Peacebuilding requires the nonviolent transformation of relationships and cultural and social conditions that generate destructive and violent conflict. In Israel/Palestine, the conditions driving this crisis are 1) ongoing Palestinian suffering due to the Israeli occupation of the Palestinian territories and the ongoing failure to atone for the historic dispossession of the Palestinian people in 1947-1949, otherwise known as the beginning of the Palestinian Nakba, and 2) the Jewish fear of annihilation due to a history of antisemitism, discrimination, persecution, and the Shoah/Holocaust. Trauma freezes people in the memory of their pain, and October 7 reactivated Jewish trauma. This trauma must be acknowledged, but trauma that is not transformed is transferred. Unhealed trauma within the Jewish community cannot be used to legitimize Israel’s violence against the Palestinian people through a multitude of human rights violations, including a violent and illegal military occupation, apartheid, and the ongoing dispossession of land and resources. As peacebuilders, we must stand with Jewish and Palestinian peacebuilders working to end the Israeli oppression of Palestinians, while remaining cognizant of western Christian culpability for Jewish and Palestinian suffering, as well as modern forms of antisemitism, anti-Palestinian racism, and Islamophobia in our own communities. Both peoples have a need for safety and freedom to be recognized and affirmed for who they are.

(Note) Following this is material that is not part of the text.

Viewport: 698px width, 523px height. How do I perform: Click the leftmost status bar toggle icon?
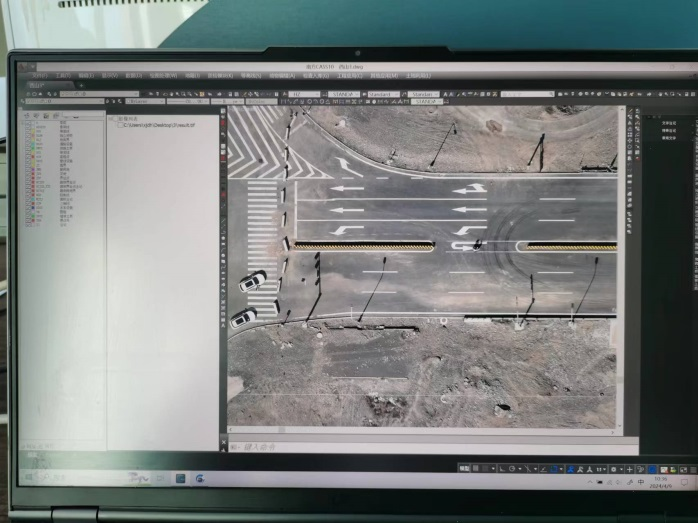(x=463, y=467)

UNDERSTANDING & EMPATHY FOR PALESTINIANS

Israel’s ongoing war in Gaza, resulting in the slaughter of tens of thousands of people, more than half of whom are women and children, serves as a grim reminder of the enduring struggles, oppression, and injustice faced by Palestinians at the hands of the state of Israel. The devastation and widespread atrocities against Gazan civilians has sparked fears of intentional and systematic ethnic cleansing and genocide. This is on top of decades of structural injustices, including land dispossession, occupation, and restrictions on movement and rights, which constitutes the crime of apartheid. These all date back to the Nakba (Arabic for “catastrophe”) of 1948, when hundreds of thousands of Palestinians were forcibly displaced from their homes. This forced displacement destroyed the fabric of Palestinian society and culture, fragmenting it and subjecting Palestinians to a violent occupation and the status of refugees both in their own land and abroad. Our efforts to connect with Palestinians for a sustainable peace must take into account their ongoing suffering and need for justice, dignity, and restitution.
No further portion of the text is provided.